Photo credit: Mr. Harriet
The audience was small, a big proportion friends of the performer, including a couple of the composers (one of them William Bolcom!). As for the piece, it has a lot of depth to it but the piano there was kind of lacking so it was hard to get the full effect. We bought the CD and I'm looking forward to listening to it at leisure. One interesting tidbit: The pianist was using her iPad with a foot pedal instead of sheet music. This worked reasonably well, but she did run into technical difficulties when she tried to play things out of order and couldn't find the correct pages.

After the show, we walked over to Little Italy and had a huge dinner at a vegan restaurant and then a brisk walk back to the hotel.
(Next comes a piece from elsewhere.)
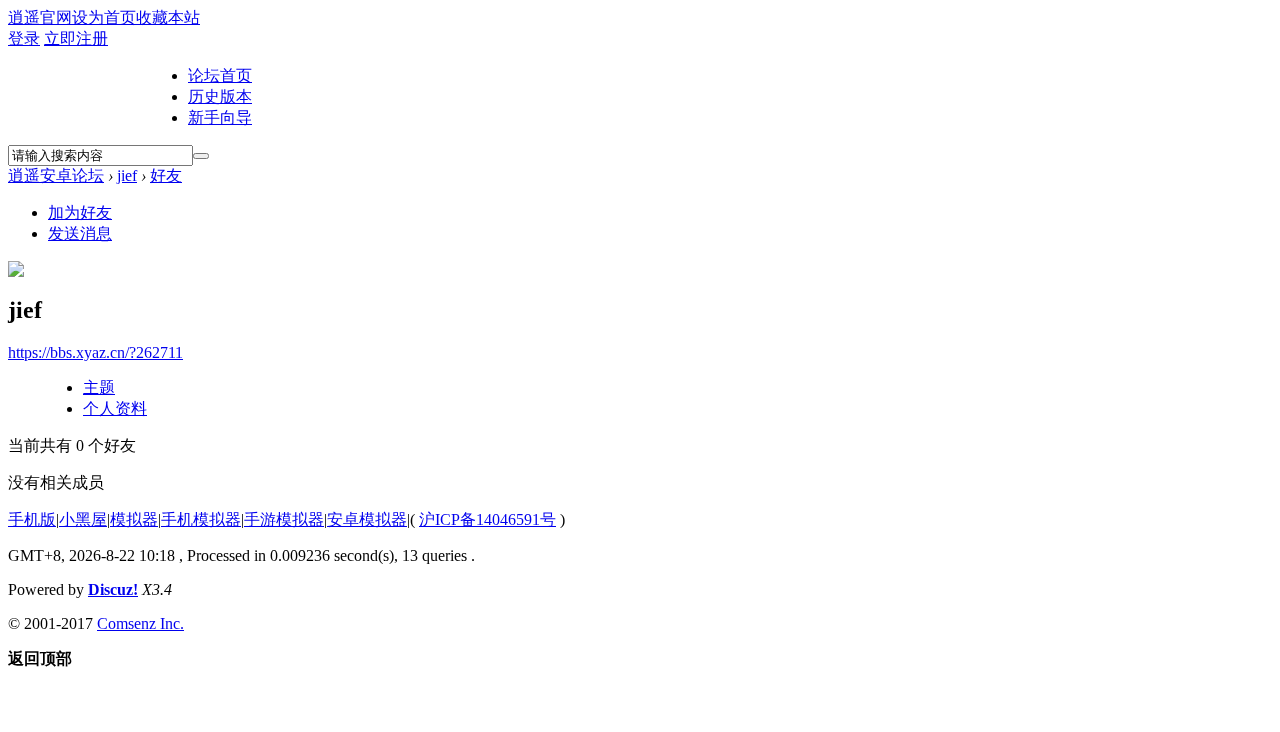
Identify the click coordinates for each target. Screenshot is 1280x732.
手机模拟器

The next day: A different story altogether! It was raining in the morning, a bit soggy but not too bad. I made it up to the workshop location near Piano Row/Carnegie Hall a little damp around the edges but intact. First problem: I pulled out my checkbook, and it turned out my husband had used the last check without telling me, so I had no blank checks. They said I could get some money from an ATM and pay them later.

So I settled down for the presentations. My teacher had said this would be a good event for me to attend, but (you knew there would be a "but," right?) it turned out to be aimed solely at Taubman teachers or potential Taubman teachers and assumed a great deal of advance knowledge, which I obviously don't have. I won't go into a blow by blow, but the gist was that there seems to be a certain amount of disdain for students who won't go for the full remodel (the "retraining"). So I felt uncomfortable both because of my sort of outside status and because I guess I fall into this latter category.

The ideas are pretty interesting, but so abstract. I would like to hear how this all translates into actual playing; it sounds good in theory, but how is the music when all is said and done?

Noon came, and there was an hour break for lunch. This is where things got extremely soggy. I ventured out into the street and into a blinding wet blizzard, with big globs of slushy snow coming from all angles. My umbrella was no match for this stuff, and my thin shoes and jacket got soaked in short order, not to mention my jeans. I wandered around looking for an ATM without success. I finally ducked into a cafe and had some soup, and had a mental reconnoiter, resulting in the decision that I did not want to go back and sit for three hours with wet clothes unless it was to hear Glenn Gould arisen from the dead. (He'd make a good zombie, wouldn't he?)

So I gave up and went to the hotel and spent the afternoon trying to get dry. My shoes were such a lost cause that I stopped on the way and bought a pair of boots.

The snow and rain continued well into the night, but we forged on and went out to dinner (pretty good Greek food) and then to hear Steve Kuhn's trio at the Jazz Standard. What a great pianist! From where we were sitting, we could see his hands on the keys AND reflected in the fallboard of the piano, and I noticed he did all the things that are the aim of Taubman technique (at least as I understand it): He keeps his hand and arm aligned behind his fingers, he does not stretch or lift his fingers, and he does not twist his body around; he just sits there and plays with great tone.

By the following morning, the storm was over, the sky was clear, the sun was out. We had a glitch-free trip home.

So to sum up: Am I justified in calling this a fiasco, or was it actually valuable in some way? I suppose any information is useful. I can't help feeling that there are many valid paths to achieving beautiful playing, and something in me rebels at orthodoxy. I have been the victim of so many other people's misguided notions of how things "should" be when they have tried to impose them on me, or judged me lacking because of them, that I am skeptical.

1 comment:

shirley said...

I still don't fathom why Taubman technique does not allow for the wrist dip and "break." It's plain that Orlov, Gorin and others do embrace this and with good reason because it allow phrase sculpting, nuance, and all kinds of tonal variations.